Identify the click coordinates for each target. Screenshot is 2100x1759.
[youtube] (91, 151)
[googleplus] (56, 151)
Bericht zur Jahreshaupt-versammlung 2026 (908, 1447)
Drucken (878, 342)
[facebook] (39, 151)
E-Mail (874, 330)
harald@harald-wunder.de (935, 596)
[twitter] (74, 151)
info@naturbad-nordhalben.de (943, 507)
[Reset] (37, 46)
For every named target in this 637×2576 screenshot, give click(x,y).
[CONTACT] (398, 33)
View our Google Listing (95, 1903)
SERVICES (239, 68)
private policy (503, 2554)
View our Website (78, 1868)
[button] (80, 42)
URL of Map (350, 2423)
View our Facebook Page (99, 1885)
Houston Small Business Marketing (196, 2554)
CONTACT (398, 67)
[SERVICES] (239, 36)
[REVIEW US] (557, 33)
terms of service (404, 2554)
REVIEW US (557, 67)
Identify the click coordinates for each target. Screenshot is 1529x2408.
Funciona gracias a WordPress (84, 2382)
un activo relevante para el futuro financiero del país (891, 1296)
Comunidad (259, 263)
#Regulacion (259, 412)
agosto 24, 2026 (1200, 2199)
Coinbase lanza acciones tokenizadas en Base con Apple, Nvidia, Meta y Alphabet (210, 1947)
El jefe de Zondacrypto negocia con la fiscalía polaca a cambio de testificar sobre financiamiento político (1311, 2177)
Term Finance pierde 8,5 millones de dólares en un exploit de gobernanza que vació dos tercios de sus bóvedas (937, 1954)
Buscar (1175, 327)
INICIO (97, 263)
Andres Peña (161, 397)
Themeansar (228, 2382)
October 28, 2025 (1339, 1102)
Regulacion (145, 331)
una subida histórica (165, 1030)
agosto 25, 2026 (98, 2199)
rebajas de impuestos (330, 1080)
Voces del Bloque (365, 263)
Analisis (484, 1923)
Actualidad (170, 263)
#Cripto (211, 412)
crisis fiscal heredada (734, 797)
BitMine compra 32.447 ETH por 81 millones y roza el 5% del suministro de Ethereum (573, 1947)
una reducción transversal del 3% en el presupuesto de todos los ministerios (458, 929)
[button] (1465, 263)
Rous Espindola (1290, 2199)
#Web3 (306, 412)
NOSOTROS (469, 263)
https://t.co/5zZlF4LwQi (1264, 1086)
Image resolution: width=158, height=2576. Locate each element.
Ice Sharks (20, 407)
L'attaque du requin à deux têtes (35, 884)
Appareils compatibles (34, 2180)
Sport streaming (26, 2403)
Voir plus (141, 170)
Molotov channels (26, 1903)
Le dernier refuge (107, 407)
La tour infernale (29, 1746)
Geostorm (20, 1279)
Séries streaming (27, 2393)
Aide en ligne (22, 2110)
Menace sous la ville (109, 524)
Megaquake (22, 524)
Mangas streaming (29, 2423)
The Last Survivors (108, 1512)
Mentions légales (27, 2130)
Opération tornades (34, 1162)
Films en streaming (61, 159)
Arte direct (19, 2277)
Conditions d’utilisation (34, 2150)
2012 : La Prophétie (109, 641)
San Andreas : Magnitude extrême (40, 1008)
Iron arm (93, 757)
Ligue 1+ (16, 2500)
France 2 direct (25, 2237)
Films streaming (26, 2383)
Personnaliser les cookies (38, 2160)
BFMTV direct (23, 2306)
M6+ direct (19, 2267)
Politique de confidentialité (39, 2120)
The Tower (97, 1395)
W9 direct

Your goal ->
In the listing above, how many lines hold the word "coordinates"? Give the number and nothing more.

Response for this exercise ->
2